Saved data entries

----------

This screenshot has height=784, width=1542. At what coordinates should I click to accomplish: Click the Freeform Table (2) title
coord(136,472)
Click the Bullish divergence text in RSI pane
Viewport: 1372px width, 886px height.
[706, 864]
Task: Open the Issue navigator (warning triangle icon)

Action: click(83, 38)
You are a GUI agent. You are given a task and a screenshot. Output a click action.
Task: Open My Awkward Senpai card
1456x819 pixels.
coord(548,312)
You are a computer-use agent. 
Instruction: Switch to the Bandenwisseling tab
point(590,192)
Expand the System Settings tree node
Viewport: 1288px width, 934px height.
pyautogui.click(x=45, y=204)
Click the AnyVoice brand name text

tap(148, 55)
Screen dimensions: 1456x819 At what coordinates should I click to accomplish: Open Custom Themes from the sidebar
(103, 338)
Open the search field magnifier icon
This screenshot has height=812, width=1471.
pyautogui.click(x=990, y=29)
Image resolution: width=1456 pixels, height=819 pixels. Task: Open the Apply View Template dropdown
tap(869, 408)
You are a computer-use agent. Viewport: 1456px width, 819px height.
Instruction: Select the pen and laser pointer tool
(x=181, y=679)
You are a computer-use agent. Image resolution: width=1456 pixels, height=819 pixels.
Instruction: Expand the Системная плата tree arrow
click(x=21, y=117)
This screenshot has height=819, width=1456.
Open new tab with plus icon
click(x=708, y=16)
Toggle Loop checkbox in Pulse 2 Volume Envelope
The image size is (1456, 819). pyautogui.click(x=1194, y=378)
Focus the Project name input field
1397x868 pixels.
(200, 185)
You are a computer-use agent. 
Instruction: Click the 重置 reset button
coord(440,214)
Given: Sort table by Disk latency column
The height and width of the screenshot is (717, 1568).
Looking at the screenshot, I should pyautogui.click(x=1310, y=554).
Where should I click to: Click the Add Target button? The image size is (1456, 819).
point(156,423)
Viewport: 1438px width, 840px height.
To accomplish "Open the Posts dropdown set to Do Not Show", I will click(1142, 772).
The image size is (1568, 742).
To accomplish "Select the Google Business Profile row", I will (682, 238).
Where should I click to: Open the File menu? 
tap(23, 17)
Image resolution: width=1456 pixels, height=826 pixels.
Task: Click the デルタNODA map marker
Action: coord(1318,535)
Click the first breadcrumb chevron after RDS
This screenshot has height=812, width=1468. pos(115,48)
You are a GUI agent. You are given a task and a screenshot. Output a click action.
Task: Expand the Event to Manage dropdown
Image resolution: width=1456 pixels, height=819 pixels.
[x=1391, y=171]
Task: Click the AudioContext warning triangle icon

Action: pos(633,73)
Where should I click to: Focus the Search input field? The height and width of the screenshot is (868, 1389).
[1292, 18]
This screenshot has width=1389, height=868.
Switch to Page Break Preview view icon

----------

* PROBLEM *
Would you please write out all the entries exactly?

* TASK SOLUTION *
This screenshot has height=784, width=1542. At what coordinates should I click to accomplish: Click the Freeform Table (2) title
coord(136,472)
Click the Bullish divergence text in RSI pane
Viewport: 1372px width, 886px height.
[706, 864]
Task: Open the Issue navigator (warning triangle icon)

Action: click(83, 38)
You are a GUI agent. You are given a task and a screenshot. Output a click action.
Task: Open My Awkward Senpai card
1456x819 pixels.
coord(548,312)
You are a computer-use agent. 
Instruction: Switch to the Bandenwisseling tab
point(590,192)
Expand the System Settings tree node
Viewport: 1288px width, 934px height.
pyautogui.click(x=45, y=204)
Click the AnyVoice brand name text

tap(148, 55)
Screen dimensions: 1456x819 At what coordinates should I click to accomplish: Open Custom Themes from the sidebar
(103, 338)
Open the search field magnifier icon
This screenshot has height=812, width=1471.
pyautogui.click(x=990, y=29)
Image resolution: width=1456 pixels, height=819 pixels. Task: Open the Apply View Template dropdown
tap(869, 408)
You are a computer-use agent. Viewport: 1456px width, 819px height.
Instruction: Select the pen and laser pointer tool
(x=181, y=679)
You are a computer-use agent. Image resolution: width=1456 pixels, height=819 pixels.
Instruction: Expand the Системная плата tree arrow
click(x=21, y=117)
This screenshot has height=819, width=1456.
Open new tab with plus icon
click(x=708, y=16)
Toggle Loop checkbox in Pulse 2 Volume Envelope
The image size is (1456, 819). pyautogui.click(x=1194, y=378)
Focus the Project name input field
1397x868 pixels.
(200, 185)
You are a computer-use agent. 
Instruction: Click the 重置 reset button
coord(440,214)
Given: Sort table by Disk latency column
The height and width of the screenshot is (717, 1568).
Looking at the screenshot, I should pyautogui.click(x=1310, y=554).
Where should I click to: Click the Add Target button? The image size is (1456, 819).
point(156,423)
Viewport: 1438px width, 840px height.
To accomplish "Open the Posts dropdown set to Do Not Show", I will click(1142, 772).
The image size is (1568, 742).
To accomplish "Select the Google Business Profile row", I will (682, 238).
Where should I click to: Open the File menu? 
tap(23, 17)
Image resolution: width=1456 pixels, height=826 pixels.
Task: Click the デルタNODA map marker
Action: coord(1318,535)
Click the first breadcrumb chevron after RDS
This screenshot has height=812, width=1468. pos(115,48)
You are a GUI agent. You are given a task and a screenshot. Output a click action.
Task: Expand the Event to Manage dropdown
Image resolution: width=1456 pixels, height=819 pixels.
[x=1391, y=171]
Task: Click the AudioContext warning triangle icon

Action: pos(633,73)
Where should I click to: Focus the Search input field? The height and width of the screenshot is (868, 1389).
[1292, 18]
This screenshot has width=1389, height=868.
Switch to Page Break Preview view icon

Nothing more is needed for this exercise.